====== Fragmento proporcionado

Aquellas otras especies que aniquilan los pesticidas son polinizadores funcionales en los cultivos, depredadores naturales de las plagas, y la microbiología del suelo, que es fuente de fertilidad y productividad del suelo. Por ahora, la única forma de contrabalancear estas pérdidas es agregando más insumos, más pesticidas y fertilizantes, haciendo subir los costes. Volver a restablecer equilibrios no es fácil, pues es como quitar las drogas a alguien dependiente de ellas. Este proceso debe ser acompañado y facilitado por aquellas políticas que buscan la transición. Sin esto, el proyecto de reducir el uso de pesticidas seguirá siendo resistido.

============
====== Contenido de datos

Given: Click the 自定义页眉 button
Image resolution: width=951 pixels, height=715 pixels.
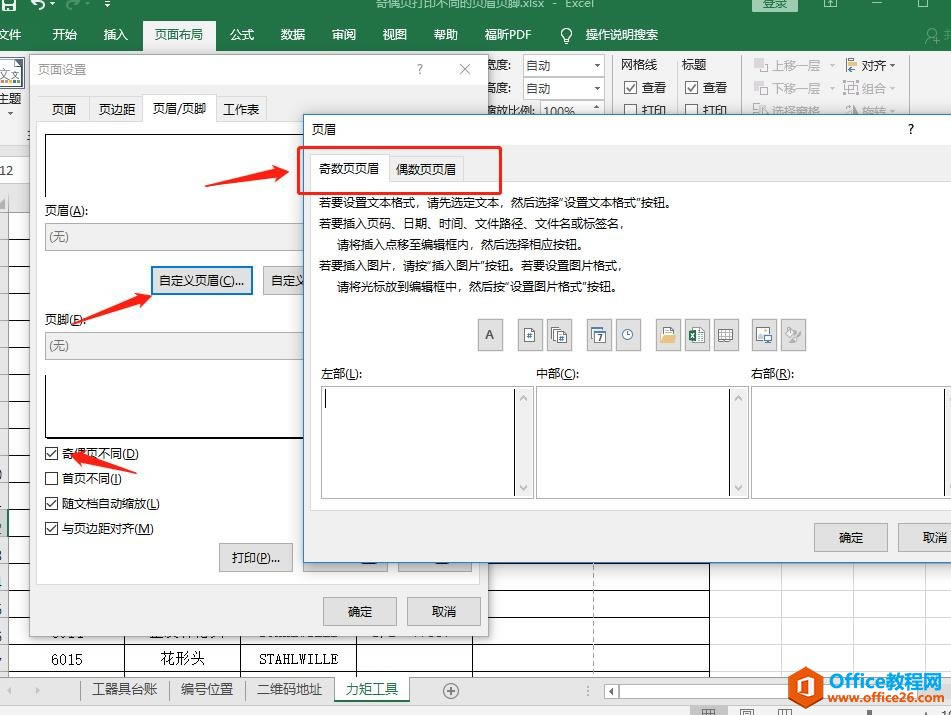Looking at the screenshot, I should (x=200, y=280).
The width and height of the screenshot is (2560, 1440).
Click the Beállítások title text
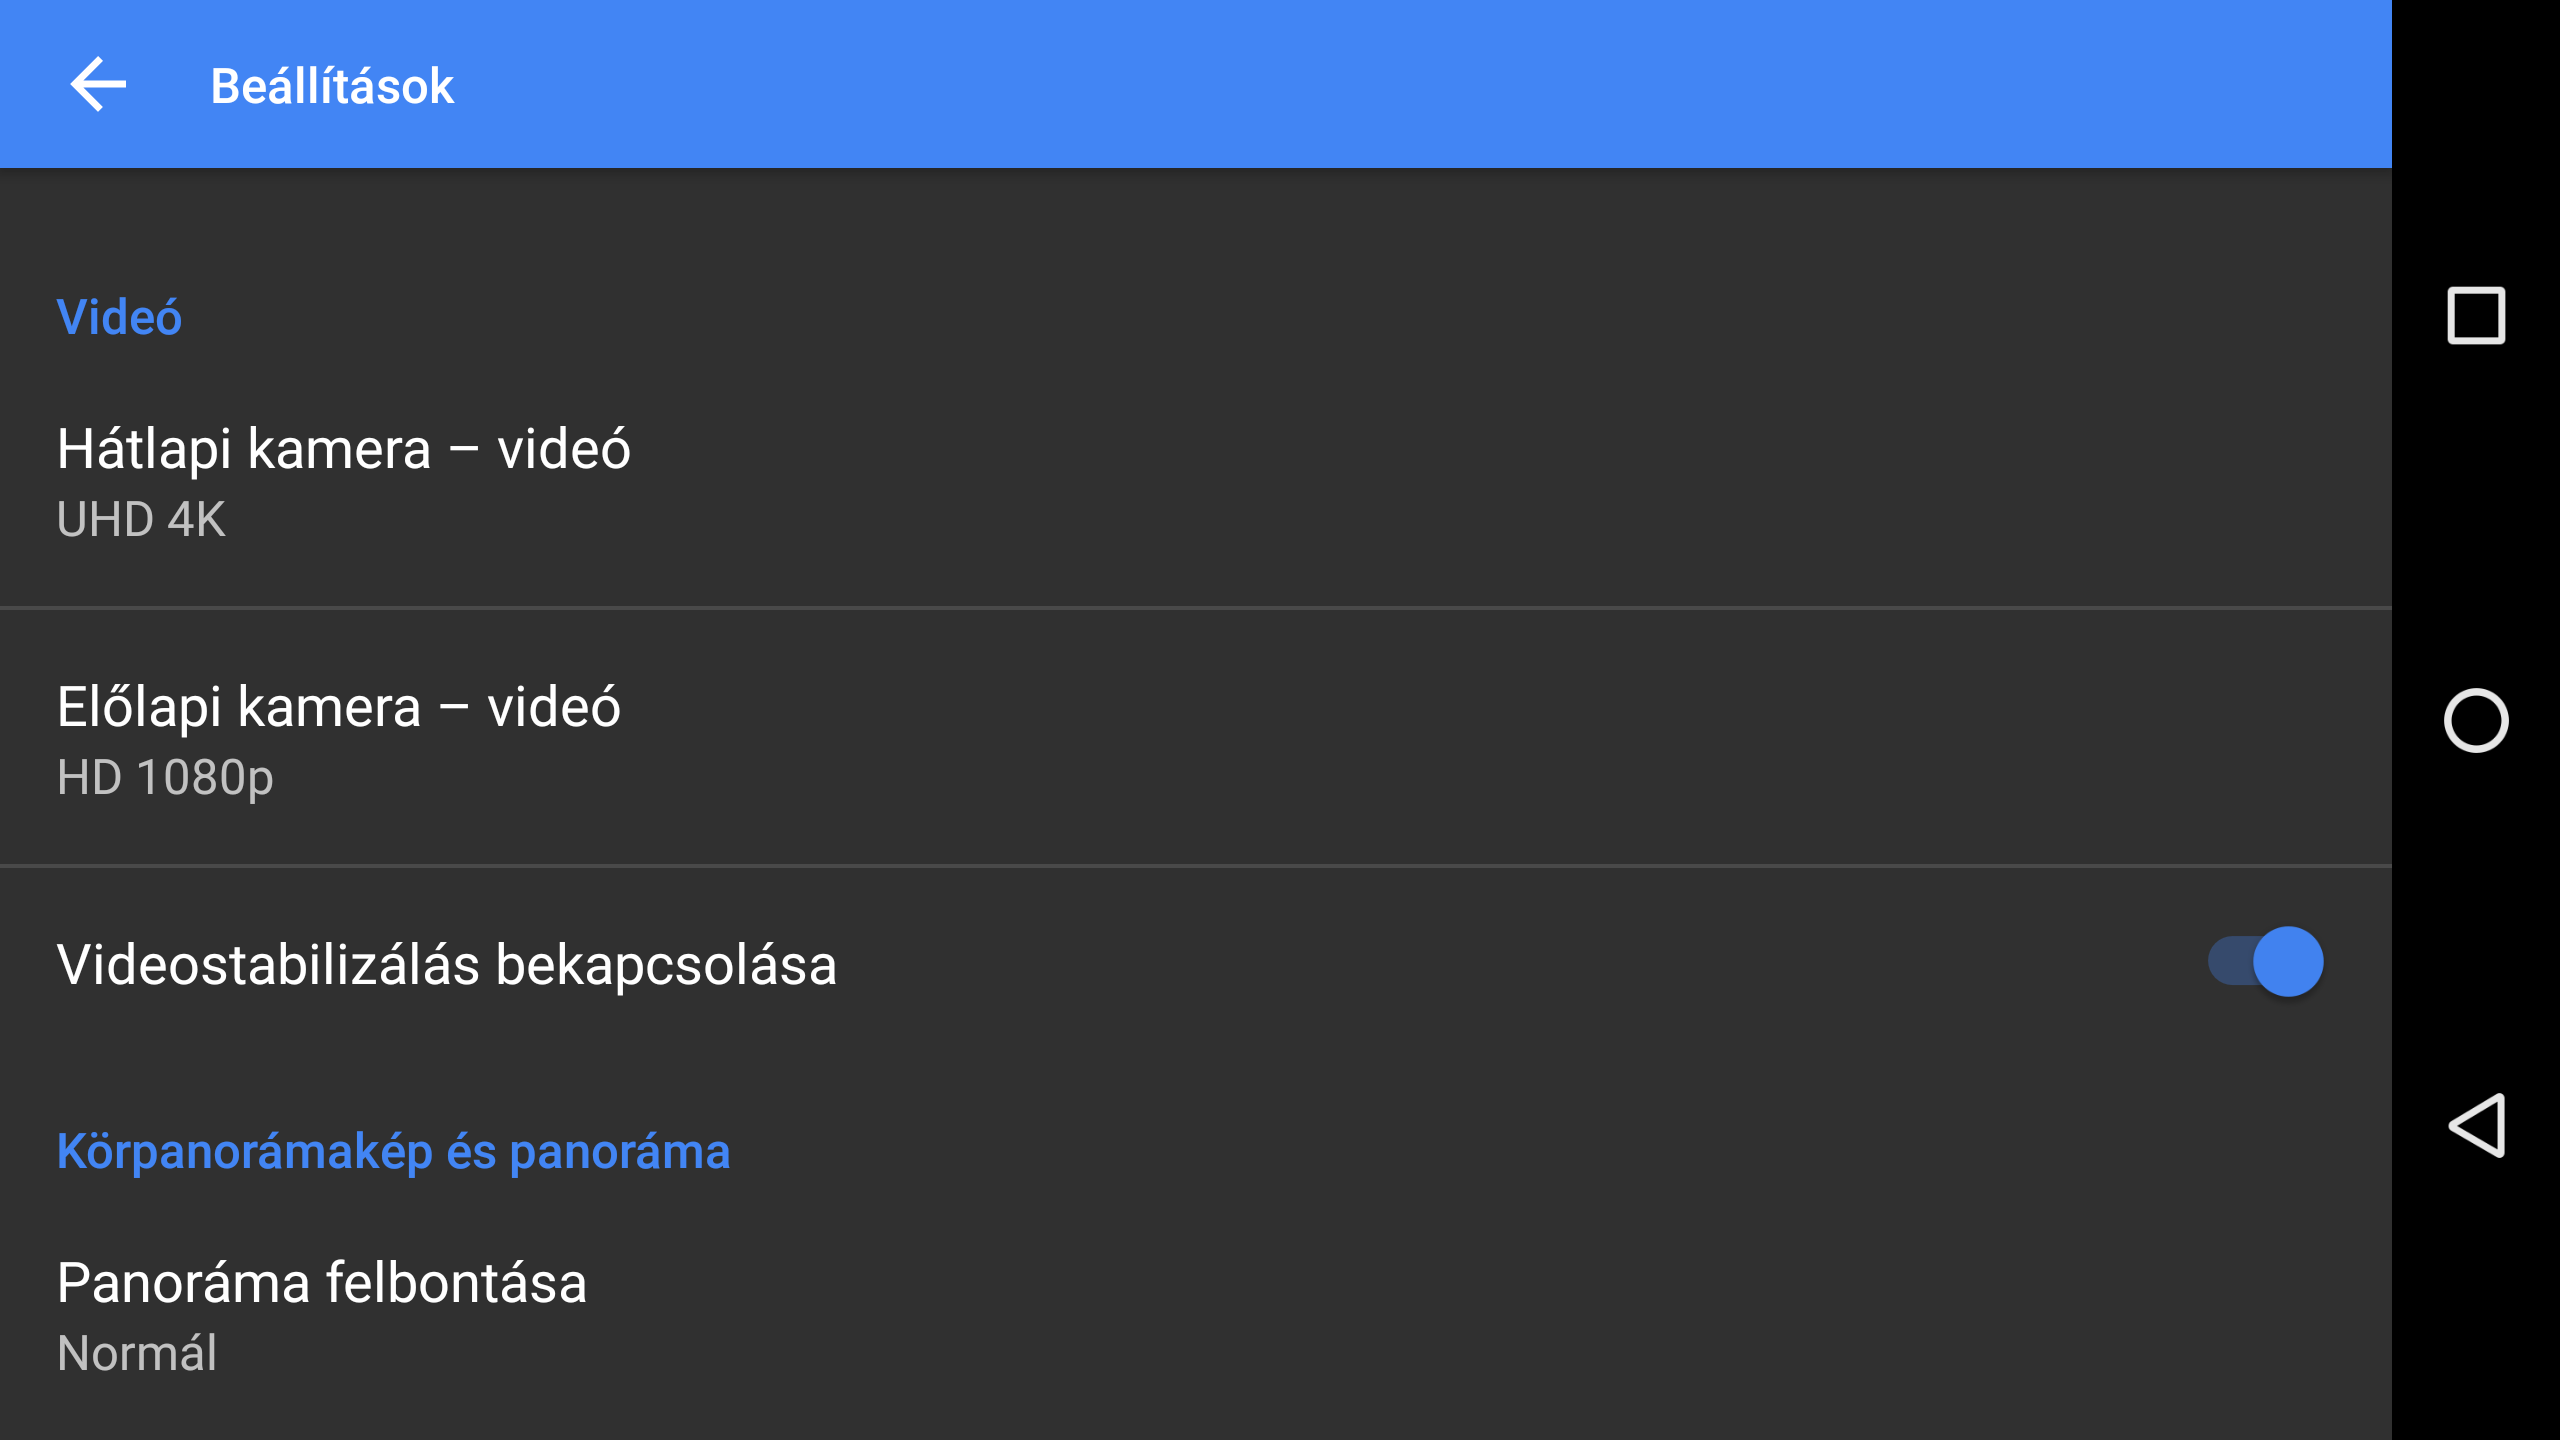pos(332,86)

============

* _Tarea 1_: Edita el fragmento sobre los pesticidas en todo lo que va desde "Aquellas otras especies" hasta "seguirá siendo resistido.", y cambia "costes" por "costos".
* _Tarea 2_:
Indica si cada afirmación coincide con el fragmento sobre los pesticidas. Responde sí o no y cita textualmente las palabras que lo deciden.
(a) Los pesticidas eliminan a los depredadores naturales de las plagas.
(b) Restablecer los equilibrios resulta sencillo.
(c) Agregar más insumos hace bajar los costes.

* _Respuesta 1_:
Aquellas otras especies que aniquilan los pesticidas son polinizadores funcionales en los cultivos, depredadores naturales de las plagas, y la microbiología del suelo, que es fuente de fertilidad y productividad del suelo. Por ahora, la única forma de contrabalancear estas pérdidas es agregando más insumos, más pesticidas y fertilizantes, haciendo subir los costos. Volver a restablecer equilibrios no es fácil, pues es como quitar las drogas a alguien dependiente de ellas. Este proceso debe ser acompañado y facilitado por aquellas políticas que buscan la transición. Sin esto, el proyecto de reducir el uso de pesticidas seguirá siendo resistido.

* _Respuesta 2_:
(a) Sí: "Aquellas otras especies que aniquilan los pesticidas son polinizadores funcionales en los cultivos, depredadores naturales de las plagas".
(b) No: "Volver a restablecer equilibrios no es fácil".
(c) No: "agregando más insumos, más pesticidas y fertilizantes, haciendo subir los costes".